ANALYSE. Der slowakische Ministerpräsident stellt Demokratie mit der Begründung in Frage, dass autoritär geführte Staaten effizienter sind. Eine gefährliche und zugleich unsinnige Behauptung.
„Mir scheint immer mehr, dass wir in Europa über eine Reform des auf freien demokratischen Wahlen beruhenden politischen Systems nachdenken müssen, damit wir konkurrenzfähig sind“, sagte nicht etwa Viktor Orban oder Herbert Kickl, sondern der slowakische Ministerpräsident Robert Fico bei einem Besuch in Usbekistan zu Journalistinnen und Journalisten. Länder wie dieses, aber auch China und Vietnam seien wirtschaftlich effizienter, weil sie entschlossener agieren könnten.
Eine gefährliche und zugleich unsinnige Behauptung: Zum einen heißt es immer wieder, dass in Demokratien (angeblich) Notwendiges ausbleibe, weil sich Politikerinnen und Politiker zu sehr auf Wahlen ausrichten müssten. Wer’s glaubt, könnte aufgrund all der Krisen der Zeit zum Schluss kommen, dass man Demokratie abbauen müsse.
Sind autoritäre und hybride Systeme in dieser Hinsicht besser? Laut einem Bericht des Wissenschaftlichen Dienstes des Parlaments sind auch sie nicht mehr auf langfristige Ziele ausgerichtet, überwiegt sogenannter politischer Präsentismus, also das Streben nach kurzfristigen Vorteilen.
Man muss auch einschieben: Autoritäre Regime sind getrieben von ständiger Angst vor Opposition. Sie unterbinden daher Freiheiten, prügeln Kritik nieder und wollen eher nur aus einem Grund, dass es den Leuten nicht schlecht geht; damit sie eine Ruhe geben, nämlich.
In Wirklichkeit sind demokratische Systeme autoritären und hybriden weit überlegen. Nicht nur in Bezug auf Freiheiten, sondern auch auf wirtschaftliche Stärke und Wohlstand, ja die menschliche Entwicklung. Das unterstreicht folgende Verknüpfung, die dieSubstanz.at vorgenommen hat: Nimmt man jeweils die zehn Staaten, die beim „Human Development Index“ der Vereinten Nationen ganz vorne und ganz hinten liegen und schaut sich in weiterer Folge ihre Demokratieindex-Werte laut dem britischen „Economist“ an, kommt man zu einem Ergebnis, das klarer kaum sein könnte.

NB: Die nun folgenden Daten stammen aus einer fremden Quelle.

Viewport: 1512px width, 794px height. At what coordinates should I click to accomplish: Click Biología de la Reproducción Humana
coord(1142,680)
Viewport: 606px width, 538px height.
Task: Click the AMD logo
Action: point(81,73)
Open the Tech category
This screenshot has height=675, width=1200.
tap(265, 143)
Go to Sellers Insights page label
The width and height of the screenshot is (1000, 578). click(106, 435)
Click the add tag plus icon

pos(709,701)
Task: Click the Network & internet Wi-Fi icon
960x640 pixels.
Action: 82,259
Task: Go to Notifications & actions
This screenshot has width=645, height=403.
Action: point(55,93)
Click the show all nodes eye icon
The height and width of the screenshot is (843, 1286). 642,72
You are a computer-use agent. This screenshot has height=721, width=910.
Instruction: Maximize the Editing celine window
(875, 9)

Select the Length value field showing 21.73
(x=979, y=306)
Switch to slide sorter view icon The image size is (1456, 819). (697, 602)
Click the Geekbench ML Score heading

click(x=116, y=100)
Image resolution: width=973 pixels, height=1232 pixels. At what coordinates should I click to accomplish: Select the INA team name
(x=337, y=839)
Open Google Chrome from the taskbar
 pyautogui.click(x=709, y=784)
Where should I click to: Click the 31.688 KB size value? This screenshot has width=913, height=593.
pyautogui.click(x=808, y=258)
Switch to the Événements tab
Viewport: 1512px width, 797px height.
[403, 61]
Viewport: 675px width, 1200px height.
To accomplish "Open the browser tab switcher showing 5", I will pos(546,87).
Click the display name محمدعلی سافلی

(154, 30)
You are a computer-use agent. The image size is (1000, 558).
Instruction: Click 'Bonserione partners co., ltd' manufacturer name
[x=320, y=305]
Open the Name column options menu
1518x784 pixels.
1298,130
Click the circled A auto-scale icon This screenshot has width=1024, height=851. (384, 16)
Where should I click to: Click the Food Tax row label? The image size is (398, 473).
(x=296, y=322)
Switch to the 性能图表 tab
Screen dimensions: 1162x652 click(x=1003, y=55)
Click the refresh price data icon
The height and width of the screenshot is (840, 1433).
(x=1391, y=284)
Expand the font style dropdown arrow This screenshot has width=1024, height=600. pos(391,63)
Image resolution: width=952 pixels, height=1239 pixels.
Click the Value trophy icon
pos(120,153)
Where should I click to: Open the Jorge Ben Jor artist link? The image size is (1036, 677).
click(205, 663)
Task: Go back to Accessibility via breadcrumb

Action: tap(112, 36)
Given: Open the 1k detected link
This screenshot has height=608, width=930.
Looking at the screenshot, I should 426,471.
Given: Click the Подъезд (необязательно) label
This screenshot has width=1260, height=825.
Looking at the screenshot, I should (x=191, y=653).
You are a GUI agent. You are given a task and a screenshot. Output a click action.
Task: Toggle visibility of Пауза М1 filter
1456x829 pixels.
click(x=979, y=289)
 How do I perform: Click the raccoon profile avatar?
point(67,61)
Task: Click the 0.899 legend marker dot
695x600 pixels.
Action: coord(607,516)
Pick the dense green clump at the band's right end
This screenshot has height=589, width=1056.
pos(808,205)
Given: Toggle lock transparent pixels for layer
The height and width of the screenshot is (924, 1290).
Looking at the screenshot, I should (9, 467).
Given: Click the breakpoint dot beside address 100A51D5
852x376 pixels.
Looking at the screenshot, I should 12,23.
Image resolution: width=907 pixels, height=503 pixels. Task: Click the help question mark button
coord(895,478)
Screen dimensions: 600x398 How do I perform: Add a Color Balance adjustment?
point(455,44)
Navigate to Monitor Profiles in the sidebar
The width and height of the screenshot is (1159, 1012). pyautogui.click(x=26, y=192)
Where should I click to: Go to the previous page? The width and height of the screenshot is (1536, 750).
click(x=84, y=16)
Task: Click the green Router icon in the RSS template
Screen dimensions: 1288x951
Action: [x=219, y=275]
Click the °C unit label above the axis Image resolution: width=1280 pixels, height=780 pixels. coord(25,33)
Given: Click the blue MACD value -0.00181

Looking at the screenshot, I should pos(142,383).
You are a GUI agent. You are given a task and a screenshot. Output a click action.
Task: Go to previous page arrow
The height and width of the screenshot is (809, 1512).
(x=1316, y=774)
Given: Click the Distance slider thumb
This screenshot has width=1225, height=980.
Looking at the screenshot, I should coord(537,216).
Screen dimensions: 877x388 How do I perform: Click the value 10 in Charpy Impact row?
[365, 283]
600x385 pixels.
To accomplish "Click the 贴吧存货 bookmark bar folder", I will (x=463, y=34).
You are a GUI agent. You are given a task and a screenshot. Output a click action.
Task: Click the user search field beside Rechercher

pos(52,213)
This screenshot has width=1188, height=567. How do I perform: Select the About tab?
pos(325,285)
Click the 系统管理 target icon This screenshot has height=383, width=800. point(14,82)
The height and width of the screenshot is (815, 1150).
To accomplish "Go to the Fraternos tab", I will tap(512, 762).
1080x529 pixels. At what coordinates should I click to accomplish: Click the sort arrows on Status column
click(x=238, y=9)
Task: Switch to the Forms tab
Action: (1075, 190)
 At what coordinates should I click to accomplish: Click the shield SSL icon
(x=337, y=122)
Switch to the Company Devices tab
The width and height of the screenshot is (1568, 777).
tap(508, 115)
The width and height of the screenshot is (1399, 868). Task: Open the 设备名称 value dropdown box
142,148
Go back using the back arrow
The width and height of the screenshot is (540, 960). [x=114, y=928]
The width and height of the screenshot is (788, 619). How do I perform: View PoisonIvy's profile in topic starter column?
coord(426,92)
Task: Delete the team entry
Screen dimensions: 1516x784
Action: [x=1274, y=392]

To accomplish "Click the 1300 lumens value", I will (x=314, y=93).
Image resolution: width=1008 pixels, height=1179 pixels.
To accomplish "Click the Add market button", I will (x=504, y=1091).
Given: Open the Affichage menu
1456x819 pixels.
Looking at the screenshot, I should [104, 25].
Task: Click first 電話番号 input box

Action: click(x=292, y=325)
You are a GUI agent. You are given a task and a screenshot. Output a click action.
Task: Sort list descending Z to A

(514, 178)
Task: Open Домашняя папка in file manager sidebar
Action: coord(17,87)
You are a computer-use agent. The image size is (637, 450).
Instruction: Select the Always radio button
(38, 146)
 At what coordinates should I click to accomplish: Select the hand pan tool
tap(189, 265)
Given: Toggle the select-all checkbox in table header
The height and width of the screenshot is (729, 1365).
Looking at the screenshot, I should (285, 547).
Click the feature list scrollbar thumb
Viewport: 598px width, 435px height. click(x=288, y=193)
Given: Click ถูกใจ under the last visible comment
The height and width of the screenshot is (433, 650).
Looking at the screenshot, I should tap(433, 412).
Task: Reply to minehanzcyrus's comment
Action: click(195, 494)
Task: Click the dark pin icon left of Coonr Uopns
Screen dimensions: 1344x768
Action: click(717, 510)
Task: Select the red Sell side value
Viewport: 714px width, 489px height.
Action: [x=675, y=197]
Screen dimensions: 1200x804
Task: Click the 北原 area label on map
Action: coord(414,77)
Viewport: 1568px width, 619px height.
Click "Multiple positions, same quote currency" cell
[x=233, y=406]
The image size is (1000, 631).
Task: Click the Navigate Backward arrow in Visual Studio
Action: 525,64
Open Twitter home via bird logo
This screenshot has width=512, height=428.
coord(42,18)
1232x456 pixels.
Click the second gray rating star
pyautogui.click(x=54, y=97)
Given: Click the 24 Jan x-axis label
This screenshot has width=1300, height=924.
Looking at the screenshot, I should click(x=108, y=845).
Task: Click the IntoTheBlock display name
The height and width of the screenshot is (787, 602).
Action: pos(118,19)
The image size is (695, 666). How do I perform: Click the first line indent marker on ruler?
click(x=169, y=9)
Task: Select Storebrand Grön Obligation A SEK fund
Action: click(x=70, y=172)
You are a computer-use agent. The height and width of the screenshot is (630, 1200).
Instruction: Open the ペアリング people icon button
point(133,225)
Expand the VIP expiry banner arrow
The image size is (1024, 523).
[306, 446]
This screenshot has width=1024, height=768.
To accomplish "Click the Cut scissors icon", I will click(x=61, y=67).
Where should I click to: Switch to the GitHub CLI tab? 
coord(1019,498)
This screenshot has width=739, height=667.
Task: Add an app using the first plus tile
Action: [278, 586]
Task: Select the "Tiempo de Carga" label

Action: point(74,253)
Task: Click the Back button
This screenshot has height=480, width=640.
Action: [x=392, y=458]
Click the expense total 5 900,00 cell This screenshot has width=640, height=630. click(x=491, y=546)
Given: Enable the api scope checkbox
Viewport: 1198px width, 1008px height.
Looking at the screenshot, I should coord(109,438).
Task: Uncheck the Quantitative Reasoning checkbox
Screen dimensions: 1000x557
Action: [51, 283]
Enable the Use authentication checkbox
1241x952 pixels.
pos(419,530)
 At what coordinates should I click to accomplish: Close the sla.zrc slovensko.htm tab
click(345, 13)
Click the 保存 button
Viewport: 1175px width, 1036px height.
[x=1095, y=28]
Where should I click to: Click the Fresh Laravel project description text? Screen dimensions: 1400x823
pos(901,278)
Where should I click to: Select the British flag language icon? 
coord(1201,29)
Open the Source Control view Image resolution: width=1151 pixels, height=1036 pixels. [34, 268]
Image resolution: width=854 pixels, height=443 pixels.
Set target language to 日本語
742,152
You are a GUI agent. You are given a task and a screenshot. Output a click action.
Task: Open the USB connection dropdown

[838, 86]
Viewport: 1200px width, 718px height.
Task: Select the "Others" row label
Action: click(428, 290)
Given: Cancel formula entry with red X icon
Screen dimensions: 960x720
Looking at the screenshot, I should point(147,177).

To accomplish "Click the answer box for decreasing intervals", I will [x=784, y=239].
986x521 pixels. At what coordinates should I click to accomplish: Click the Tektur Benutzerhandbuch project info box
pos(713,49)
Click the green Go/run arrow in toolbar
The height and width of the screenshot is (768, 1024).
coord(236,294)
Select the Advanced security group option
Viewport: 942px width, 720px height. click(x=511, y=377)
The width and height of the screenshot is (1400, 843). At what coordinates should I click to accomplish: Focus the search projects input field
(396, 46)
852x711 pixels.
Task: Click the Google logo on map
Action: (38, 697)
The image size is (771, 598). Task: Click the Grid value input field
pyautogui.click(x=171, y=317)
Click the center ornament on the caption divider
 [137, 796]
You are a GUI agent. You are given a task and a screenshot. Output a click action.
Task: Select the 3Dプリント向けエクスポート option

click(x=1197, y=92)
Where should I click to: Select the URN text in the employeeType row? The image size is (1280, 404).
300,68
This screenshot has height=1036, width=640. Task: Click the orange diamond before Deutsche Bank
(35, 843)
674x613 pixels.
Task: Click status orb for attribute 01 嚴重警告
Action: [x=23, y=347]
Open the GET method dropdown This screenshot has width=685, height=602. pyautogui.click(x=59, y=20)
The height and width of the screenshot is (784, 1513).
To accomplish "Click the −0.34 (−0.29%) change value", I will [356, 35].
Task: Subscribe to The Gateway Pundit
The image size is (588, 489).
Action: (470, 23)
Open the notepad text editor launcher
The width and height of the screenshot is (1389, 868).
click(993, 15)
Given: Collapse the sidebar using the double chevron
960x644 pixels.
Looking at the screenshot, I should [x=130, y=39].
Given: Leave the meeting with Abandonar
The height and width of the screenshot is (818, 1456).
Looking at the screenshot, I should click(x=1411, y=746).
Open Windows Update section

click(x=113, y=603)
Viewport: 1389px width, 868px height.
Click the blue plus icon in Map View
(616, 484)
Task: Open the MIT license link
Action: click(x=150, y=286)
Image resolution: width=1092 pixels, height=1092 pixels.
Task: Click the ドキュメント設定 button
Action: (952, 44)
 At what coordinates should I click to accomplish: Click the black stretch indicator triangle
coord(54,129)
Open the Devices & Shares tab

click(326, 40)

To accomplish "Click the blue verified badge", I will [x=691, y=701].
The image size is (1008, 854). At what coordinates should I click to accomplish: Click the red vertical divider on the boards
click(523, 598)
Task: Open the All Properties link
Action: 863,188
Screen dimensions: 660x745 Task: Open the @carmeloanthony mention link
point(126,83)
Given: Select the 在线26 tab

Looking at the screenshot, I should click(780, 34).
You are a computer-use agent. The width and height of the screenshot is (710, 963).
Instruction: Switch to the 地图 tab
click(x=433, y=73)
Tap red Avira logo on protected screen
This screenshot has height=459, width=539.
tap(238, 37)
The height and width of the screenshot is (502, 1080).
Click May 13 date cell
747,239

Staaten mit einem hohen „Human Development Index“-Wert haben eher auch einen hohen Demokratieindex-Wert: Island, Norwegen, die Schweiz, Dänemark, Schweden, Australien und die Niederlande liegen in beiden Fällen (fast) ganz vorne. Einzig Belgien hat mit 7,6 von 10,0 einen relativ und Hongkong mit 5,1 einen absolut niedrigen Indexwert.
Umgekehrt liegen Staaten wie Jemen, Burundi, Mali, Tschad und die Zentralafrikanische Republik in beiden Kategorien weit hinten, gibt es wenig bis keine Demokratie und auch einen miserablen Stand der menschlichen Entwicklung. Einzig Sierra Leone kommt hier mit einem Demokratieindex-Wert von 4,3 Hongkong nahe, das sich in der zuvor erwähnten Gruppe befindet.
Der „Human Development Index“ ist vom Entwicklungsprogramm der Vereinten Nationen (UNDP) entwickelt worden. Idee: Nicht nur die Wirtschaftsleistung ist relevant. Daher werden auch die Lebenserwartung und die absolvierten Schuljahre einer 25-jährigen Person sowie die voraussichtliche Dauer der Ausbildung eines Kindes berücksichtigt. Das sagt einiges aus – auch über den Wohlstand.